Generating Data that Conforms to a Known Statistical Distribution

By the default, data that is being generated at random uses a uniform random number generator.

Sometimes it is useful to generate data that conforms to a known distribution.

While use of the weights option with discrete value lists can be used to introduce skew, this can be awkward to manage for large sets of values.

To enable this, we support use of known distributions for randomly generated data on any field.

When the field is not numeric, the underlying seed value will generated to conform to the known distribution before being converted to the appropriate type as per usual semantics.

Note that the distribution will be scaled to the possible range of values

The following distributions are supported:

  • normal or Gaussian distribution

  • Beta distribution

  • Gamma distribution

  • Exponential distribution

Note the distribution option will have no effect for values that are not randomly generated as per use of the random option.

For values generated randomly, continuous distributions can still be used with discrete values such as strings as the underlying random numbers used to select the appropriate discrete values will be drawn from the specified distribution.
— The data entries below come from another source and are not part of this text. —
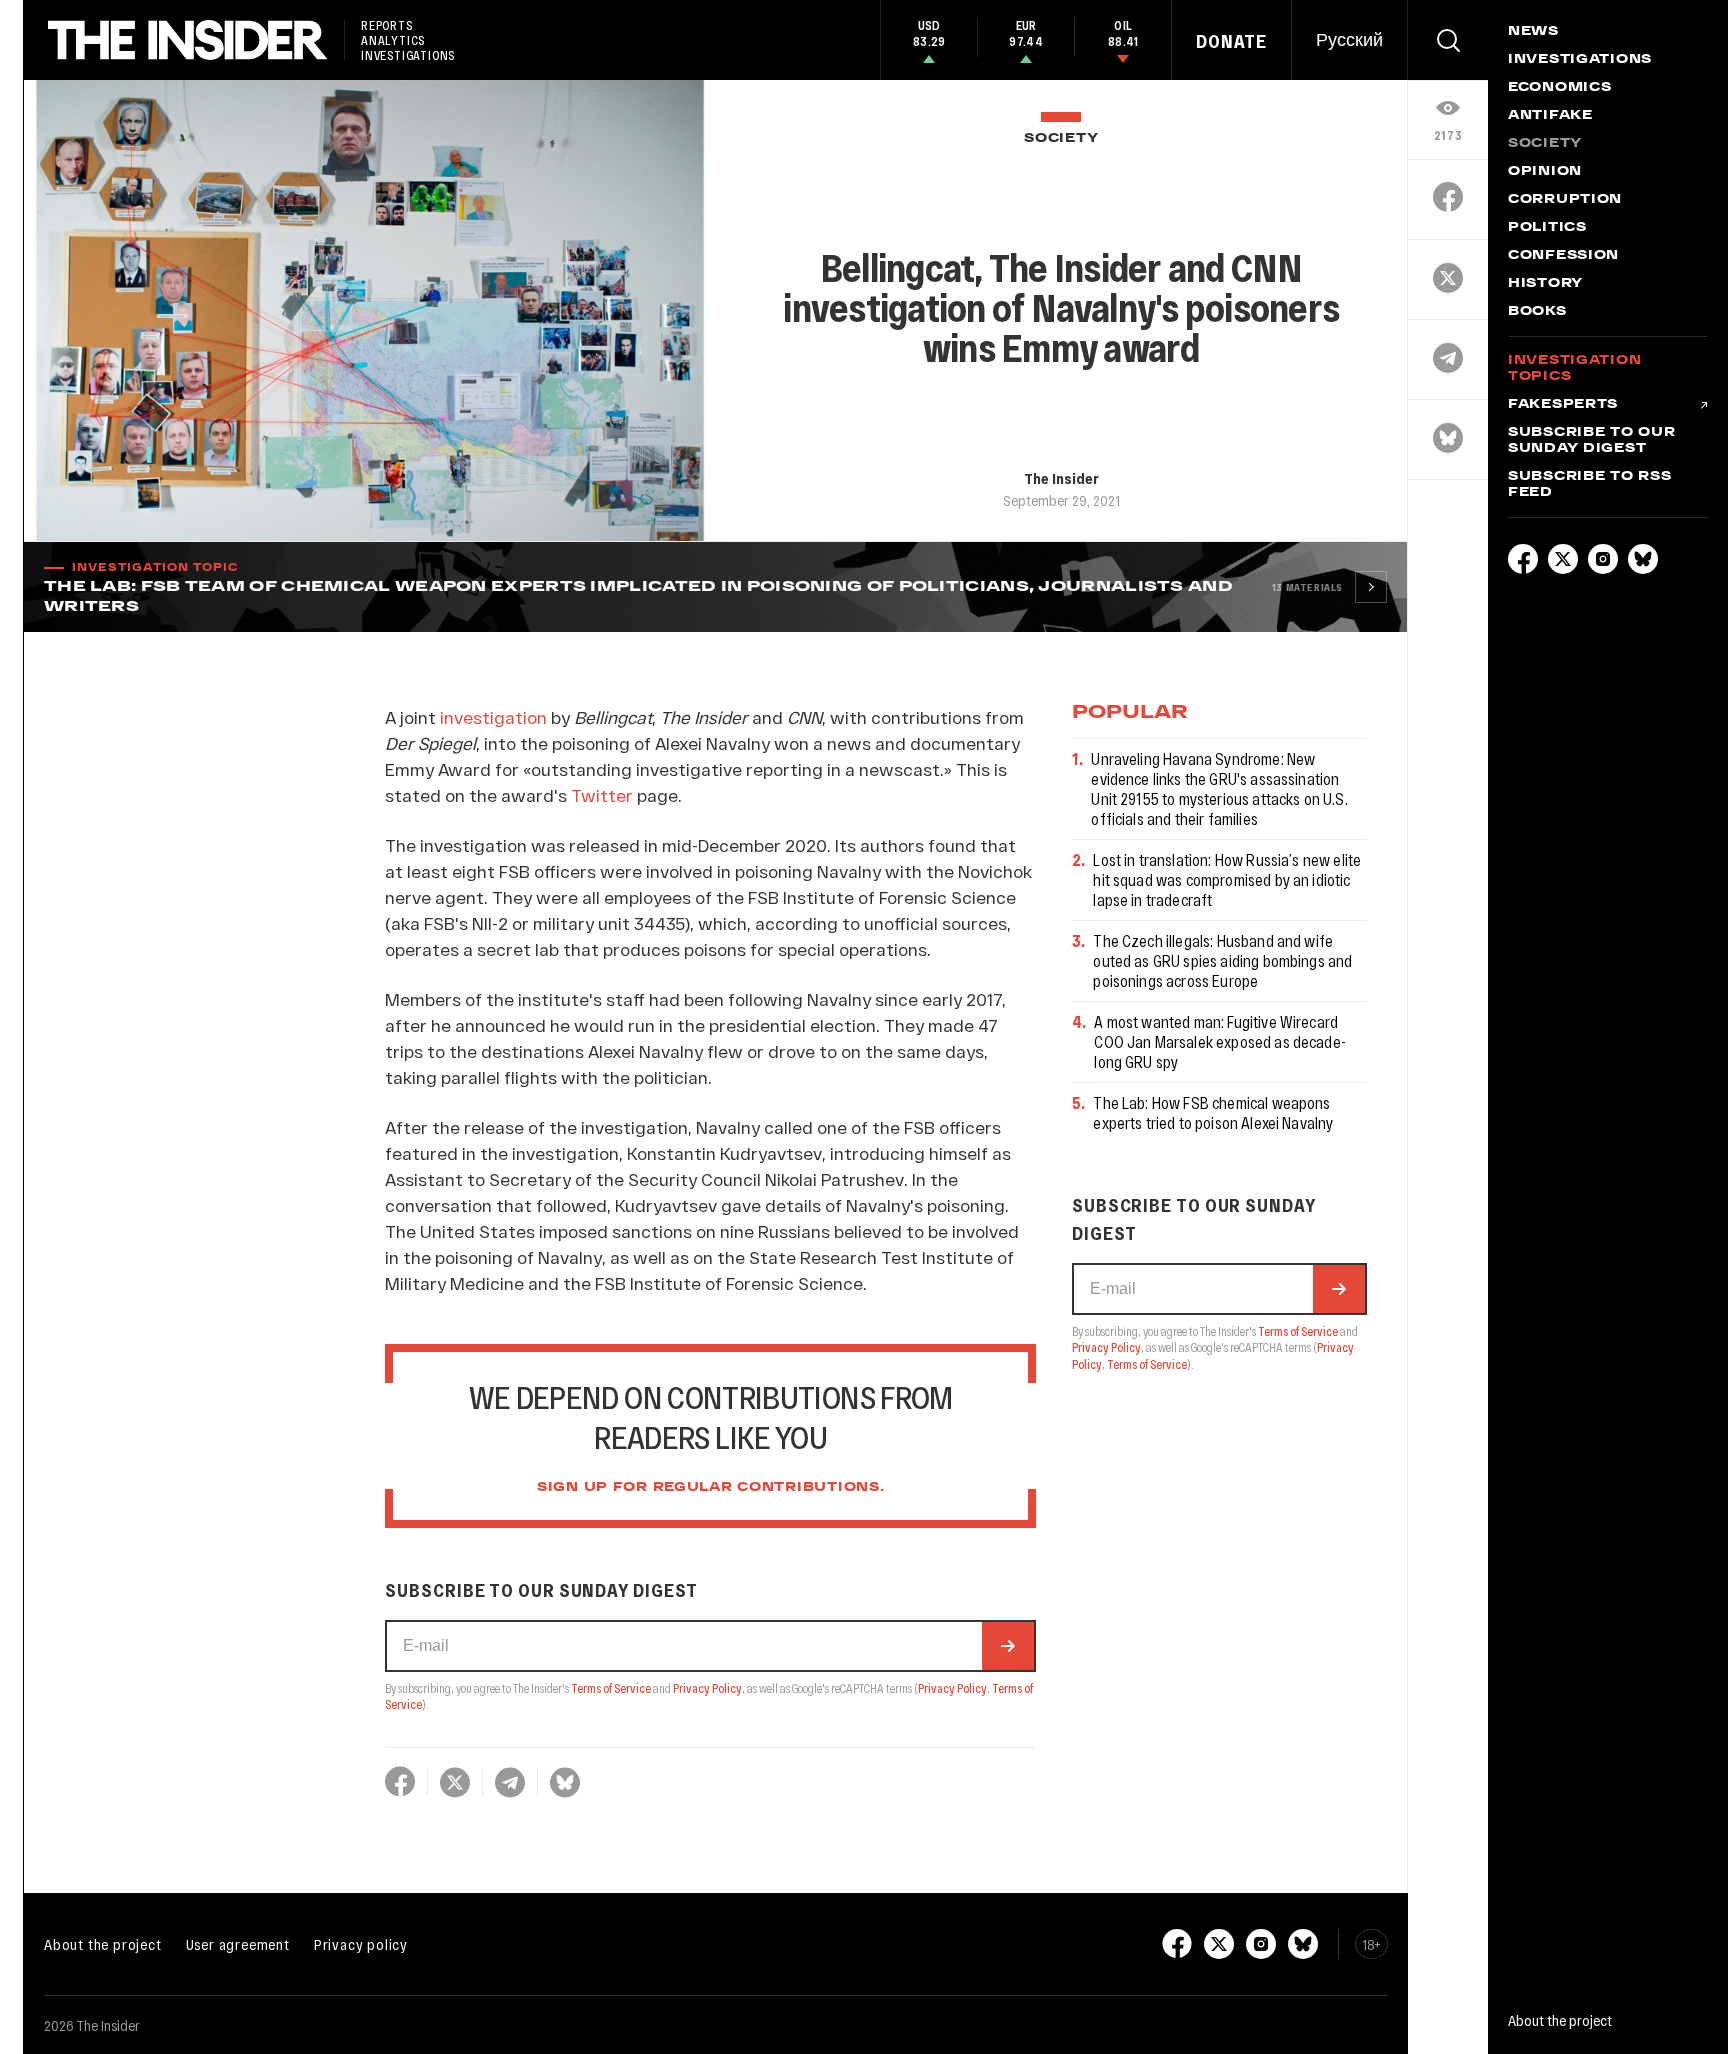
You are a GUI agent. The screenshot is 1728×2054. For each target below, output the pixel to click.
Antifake (1550, 116)
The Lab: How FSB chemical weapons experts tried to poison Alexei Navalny (1213, 1112)
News (1533, 32)
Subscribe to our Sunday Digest (1592, 441)
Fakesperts (1563, 405)
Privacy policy (361, 1944)
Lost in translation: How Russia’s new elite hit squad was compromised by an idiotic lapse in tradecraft (1227, 879)
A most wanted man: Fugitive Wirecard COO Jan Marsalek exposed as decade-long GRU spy (1220, 1041)
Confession (1563, 256)
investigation (493, 717)
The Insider (1061, 478)
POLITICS (1547, 228)
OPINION (1545, 172)
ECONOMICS (1559, 88)
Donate (1231, 41)
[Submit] (1008, 1646)
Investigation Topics (1574, 369)
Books (1537, 312)
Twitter (602, 795)
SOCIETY (1061, 138)
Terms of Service (611, 1688)
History (1545, 284)
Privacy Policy (707, 1688)
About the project (103, 1944)
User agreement (238, 1944)
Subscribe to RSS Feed (1590, 485)
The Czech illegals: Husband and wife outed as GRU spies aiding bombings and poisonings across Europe (1222, 960)
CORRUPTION (1565, 200)
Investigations (1580, 60)
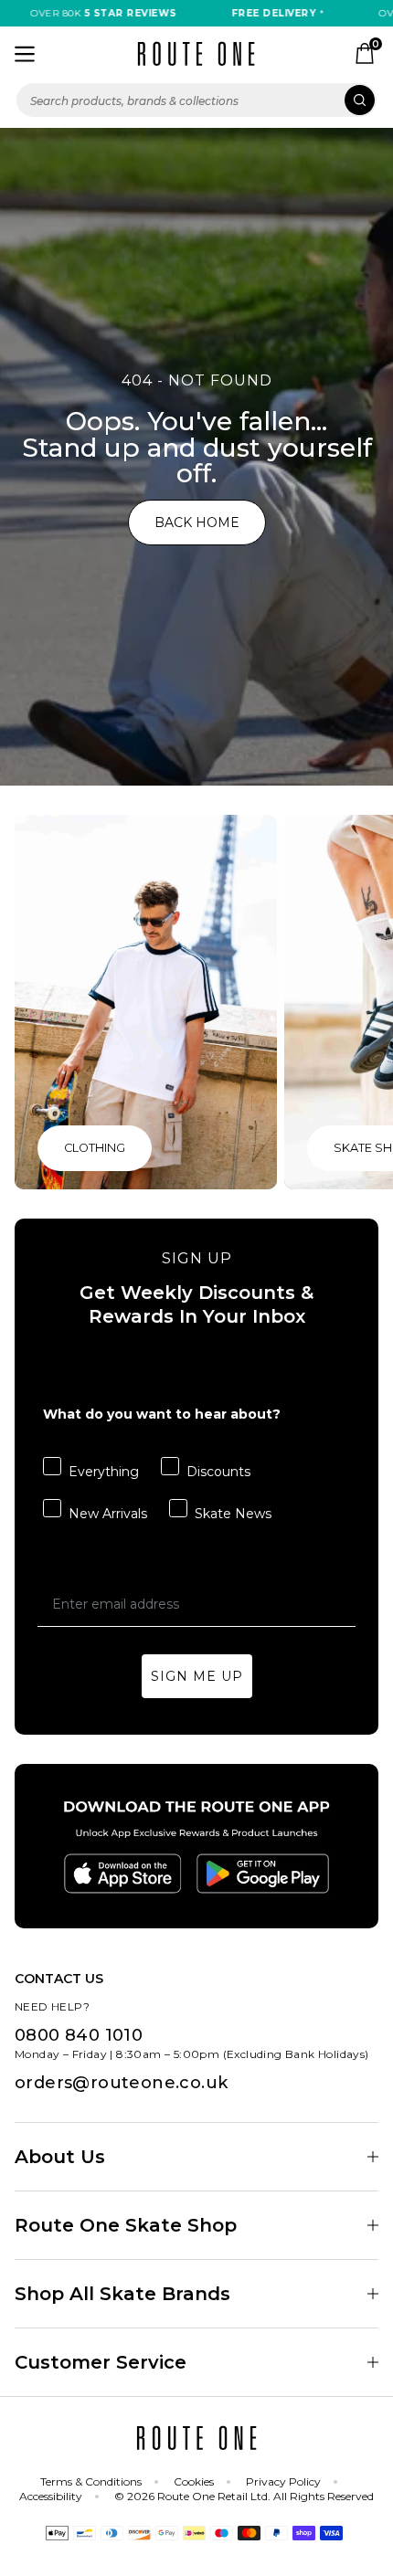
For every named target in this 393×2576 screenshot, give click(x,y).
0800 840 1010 (79, 2035)
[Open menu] (25, 54)
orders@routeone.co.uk (121, 2082)
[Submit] (360, 100)
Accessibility (50, 2496)
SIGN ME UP (197, 1676)
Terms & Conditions (91, 2481)
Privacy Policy (283, 2481)
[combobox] (196, 100)
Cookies (194, 2481)
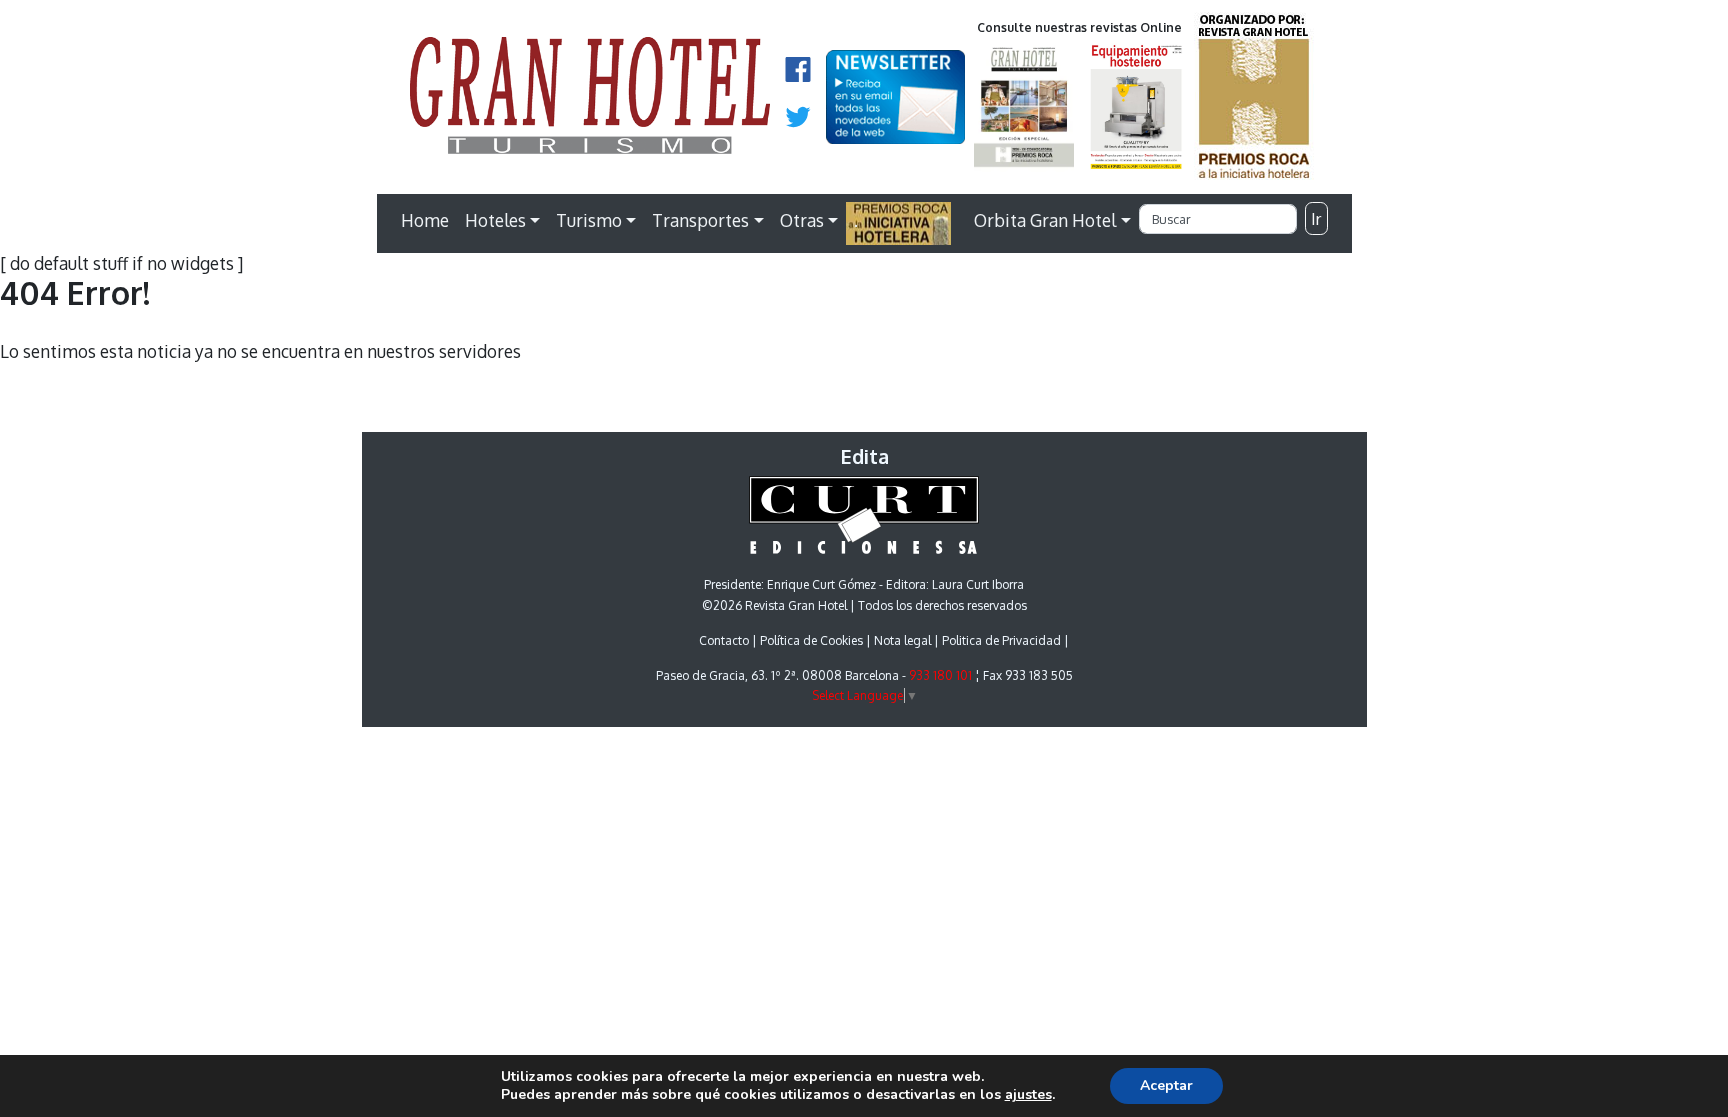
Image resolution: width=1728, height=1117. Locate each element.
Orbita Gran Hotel (1045, 220)
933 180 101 (940, 675)
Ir (1316, 219)
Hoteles (495, 220)
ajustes (1028, 1095)
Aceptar (1166, 1085)
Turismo (589, 220)
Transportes (700, 220)
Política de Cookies (811, 640)
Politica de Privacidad (1001, 640)
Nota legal (902, 640)
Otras (802, 220)
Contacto (724, 640)
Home (425, 220)
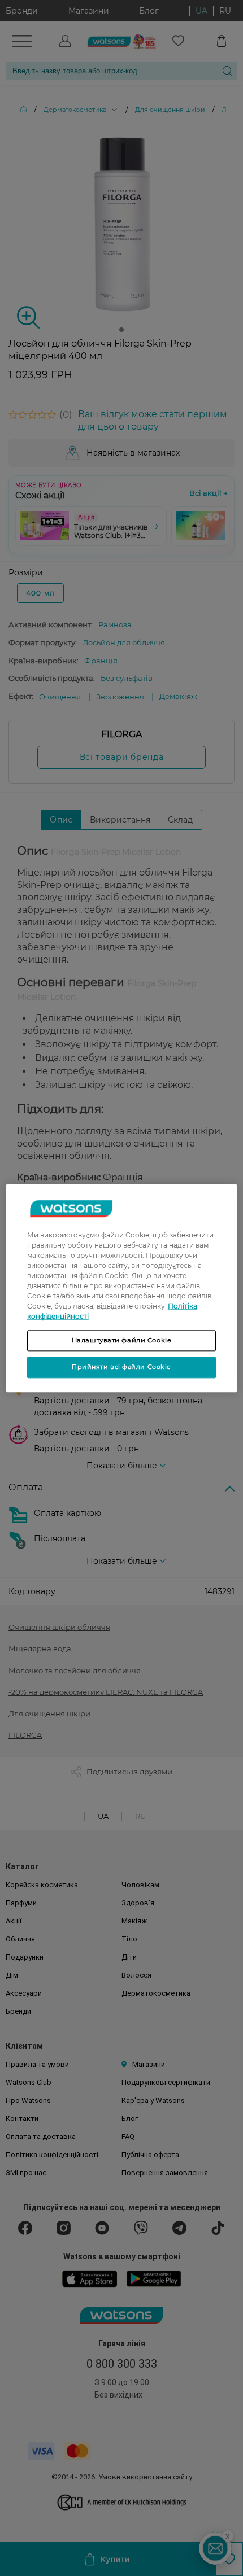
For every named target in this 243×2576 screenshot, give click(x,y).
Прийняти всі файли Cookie (121, 1367)
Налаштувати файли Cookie (122, 1340)
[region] (121, 1288)
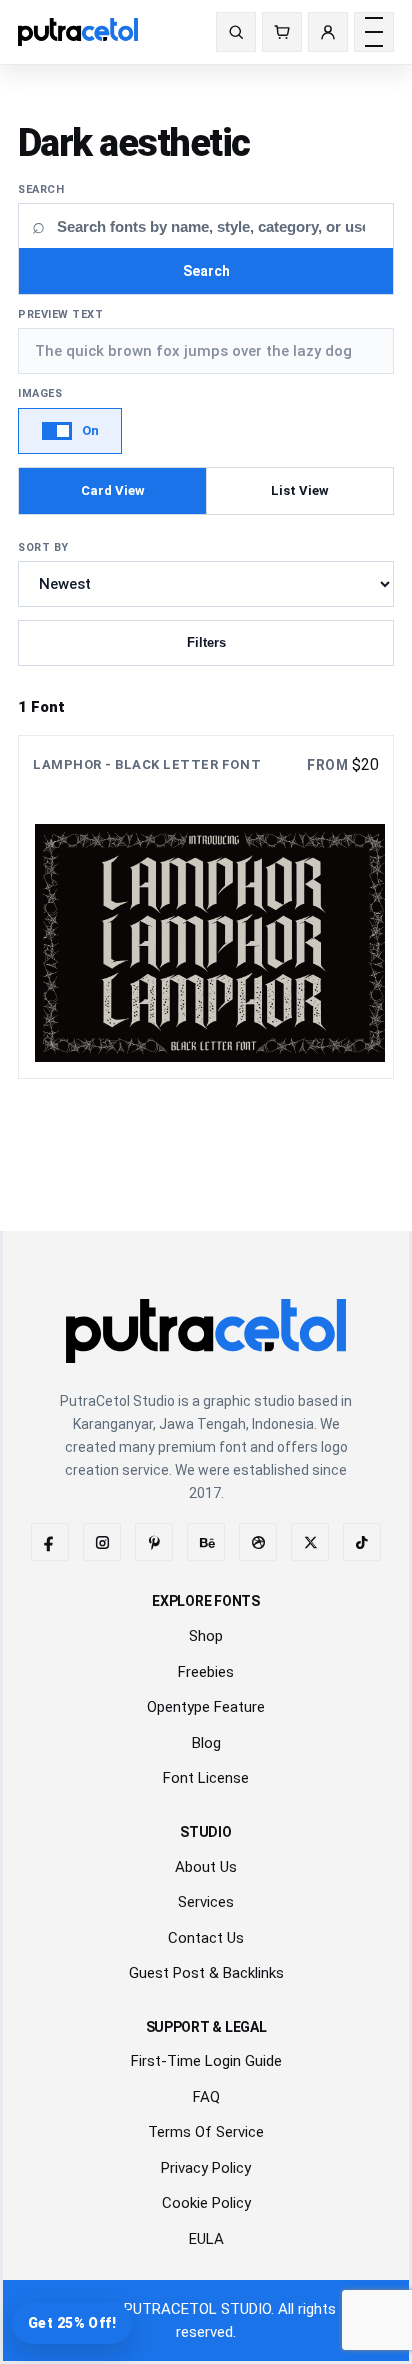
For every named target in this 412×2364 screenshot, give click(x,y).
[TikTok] (362, 1542)
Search (41, 189)
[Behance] (206, 1542)
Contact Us (206, 1938)
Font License (206, 1778)
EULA (206, 2239)
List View (300, 490)
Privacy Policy (206, 2168)
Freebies (206, 1672)
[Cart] (282, 32)
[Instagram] (102, 1542)
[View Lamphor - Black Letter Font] (206, 907)
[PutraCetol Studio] (101, 32)
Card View (113, 490)
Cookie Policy (206, 2203)
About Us (206, 1867)
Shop (206, 1636)
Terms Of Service (206, 2132)
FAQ (206, 2097)
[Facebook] (50, 1542)
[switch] (70, 431)
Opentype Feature (206, 1707)
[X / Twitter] (310, 1542)
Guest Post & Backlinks (206, 1973)
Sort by (43, 547)
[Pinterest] (154, 1542)
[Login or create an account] (328, 32)
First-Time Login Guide (206, 2061)
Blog (206, 1743)
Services (206, 1902)
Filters (206, 642)
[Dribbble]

So, for discrete values, the frequency of occurrence of particular values should conform approximately to the underlying distribution.

Examples

In the following example (taken from the section on date ranges), we will simulate returns and ensure the return date is after the purchase date.

Here we specify an explicit date range and add a random number of days for the return.

However, unlike the example in the date range section, we will use a specific distribution to make returns more frequent in the period immediately following the purchase.

from pyspark.sql.types import IntegerType

import dbldatagen as dg
import dbldatagen.distributions as dist


row_count = 1000 * 100
testDataSpec = (
    dg.DataGenerator(spark, name="test_data_set1", rows=row_count)
    .withColumn("purchase_id", IntegerType(), minValue=1000000, maxValue=2000000)
    .withColumn("product_code", IntegerType(), uniqueValues=10000, random=True)
    .withColumn(
        "purchase_date",
        "date",
        data_range=dg.DateRange("2017-10-01 00:00:00", "2018-10-06 11:55:00", "days=3"),
        random=True,
    )
    # create return delay , favoring short delay times
    .withColumn(
        "return_delay",
        "int",
        minValue=1,
        maxValue=100,
        random=True,
        distribution=dist.Gamma(1.0, 2.0),
        omit=True,
    )
    .withColumn(
        "return_date",
        "date",
        expr="date_add(purchase_date, return_delay)",
        baseColumn=["purchase_date", "return_delay"],
    )
)

dfTestData = testDataSpec.build()

Here we use a computed column, return_delay, for effect only. By specifying omit=True, it is omitted from the final data set.

You can view the distribution of the return delays using the following code sample in the Databricks environment.

import pyspark.sql.functions as F
dfDelays = dfTestData.withColumn("delay", F.expr("datediff(return_date, purchase_date)"))

display(dfDelays)

Use the plot options to plot the delay as a bar chart.

Specify the key as delay, the values as delay and the aggregation as COUNT to see the data distribution.